I am in a shared hosting environment and was wondering if "Force Secure URLs (SSL)" can be made to work with a shared certificate.
So that if my site is http://mysite.com critical operations could be redirected to an address I specify, like https://mysite.myprovider.com, and then return when finished (or stay there if that makes things simpler).

As I'm seeing no way to specify a target for https, I assume that by default the forced secure URLs would just be replacing http with https but keep using the same server and path (i.e. replace http://mysite.com with https://mysite.com). I have looked at using a redirect or rewrite directive in .htaccess, but get a "missing certificate" message as soon as I hit the site with https, so that would not do the trick.

Is there a way to do what I am after?

TIA,

Ronald

Thanks Lobo.
I guess those with the funds to potentially sponsor the functionality don't have the problem because they get their own certificate in the first place.

Cheers,

Ronald

Sounds good, thanks. 

Ronald

I think the below is fine and an acceptable hack (IMO).

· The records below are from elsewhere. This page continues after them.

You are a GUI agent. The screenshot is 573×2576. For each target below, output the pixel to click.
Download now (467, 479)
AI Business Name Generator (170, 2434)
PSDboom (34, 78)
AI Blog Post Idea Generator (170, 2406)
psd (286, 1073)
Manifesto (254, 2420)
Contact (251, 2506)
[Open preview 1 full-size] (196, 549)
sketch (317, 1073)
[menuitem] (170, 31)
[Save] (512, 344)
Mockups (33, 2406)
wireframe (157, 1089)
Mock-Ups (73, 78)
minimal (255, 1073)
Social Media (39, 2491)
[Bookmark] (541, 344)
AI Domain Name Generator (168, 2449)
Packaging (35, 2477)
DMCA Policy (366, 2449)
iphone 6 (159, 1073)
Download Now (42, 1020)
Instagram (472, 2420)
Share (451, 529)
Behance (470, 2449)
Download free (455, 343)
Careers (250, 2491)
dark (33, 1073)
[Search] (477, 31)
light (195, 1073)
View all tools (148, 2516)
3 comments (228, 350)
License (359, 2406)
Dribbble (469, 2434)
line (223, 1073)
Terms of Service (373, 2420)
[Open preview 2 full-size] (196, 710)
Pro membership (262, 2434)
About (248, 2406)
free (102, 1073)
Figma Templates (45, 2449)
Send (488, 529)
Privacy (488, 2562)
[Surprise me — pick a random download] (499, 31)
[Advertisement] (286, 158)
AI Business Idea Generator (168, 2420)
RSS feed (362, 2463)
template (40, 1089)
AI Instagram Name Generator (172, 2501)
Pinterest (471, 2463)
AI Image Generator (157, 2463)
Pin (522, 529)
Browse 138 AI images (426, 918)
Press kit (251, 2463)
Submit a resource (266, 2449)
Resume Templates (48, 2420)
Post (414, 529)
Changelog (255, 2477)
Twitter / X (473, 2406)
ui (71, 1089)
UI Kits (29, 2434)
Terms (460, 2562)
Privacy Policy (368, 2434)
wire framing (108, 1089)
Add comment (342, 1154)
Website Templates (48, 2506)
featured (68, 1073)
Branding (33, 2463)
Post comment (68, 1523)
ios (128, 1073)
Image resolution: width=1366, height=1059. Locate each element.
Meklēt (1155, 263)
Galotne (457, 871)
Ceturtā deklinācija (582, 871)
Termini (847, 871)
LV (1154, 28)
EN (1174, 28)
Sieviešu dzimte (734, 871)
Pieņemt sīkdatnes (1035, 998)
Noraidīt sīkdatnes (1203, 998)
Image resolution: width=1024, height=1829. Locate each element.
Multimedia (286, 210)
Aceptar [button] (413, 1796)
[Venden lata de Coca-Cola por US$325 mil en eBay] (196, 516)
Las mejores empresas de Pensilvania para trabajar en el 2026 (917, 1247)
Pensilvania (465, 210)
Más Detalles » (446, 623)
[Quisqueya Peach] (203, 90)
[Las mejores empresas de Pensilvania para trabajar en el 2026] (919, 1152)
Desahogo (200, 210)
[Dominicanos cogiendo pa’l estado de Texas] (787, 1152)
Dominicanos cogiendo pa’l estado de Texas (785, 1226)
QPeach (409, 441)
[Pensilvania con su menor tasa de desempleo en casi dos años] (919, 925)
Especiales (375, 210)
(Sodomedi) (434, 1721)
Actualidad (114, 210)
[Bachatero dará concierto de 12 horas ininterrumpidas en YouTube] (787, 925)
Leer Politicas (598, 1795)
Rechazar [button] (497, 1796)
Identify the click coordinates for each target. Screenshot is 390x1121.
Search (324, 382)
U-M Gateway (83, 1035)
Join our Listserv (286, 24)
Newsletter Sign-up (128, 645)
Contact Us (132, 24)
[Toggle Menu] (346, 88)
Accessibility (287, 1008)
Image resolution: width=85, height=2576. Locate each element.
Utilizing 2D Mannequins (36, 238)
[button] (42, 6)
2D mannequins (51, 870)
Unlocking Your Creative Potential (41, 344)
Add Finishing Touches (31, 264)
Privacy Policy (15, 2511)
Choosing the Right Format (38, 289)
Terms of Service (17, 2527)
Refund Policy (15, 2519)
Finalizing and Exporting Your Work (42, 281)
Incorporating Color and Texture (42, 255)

You might also want to check: CRM/Utils/System/Drupal.php, function mapConfigToSSL( ) (thought i think this function is not needed in drupal 6)

lobo

Ok, so I did enable "Force secure URL" and got a blank page with an "https" URL.
Trying to go back- or forward, or directly access known pages (substituting "https" with "http"), resulted in blank pages with "https" URLs as well.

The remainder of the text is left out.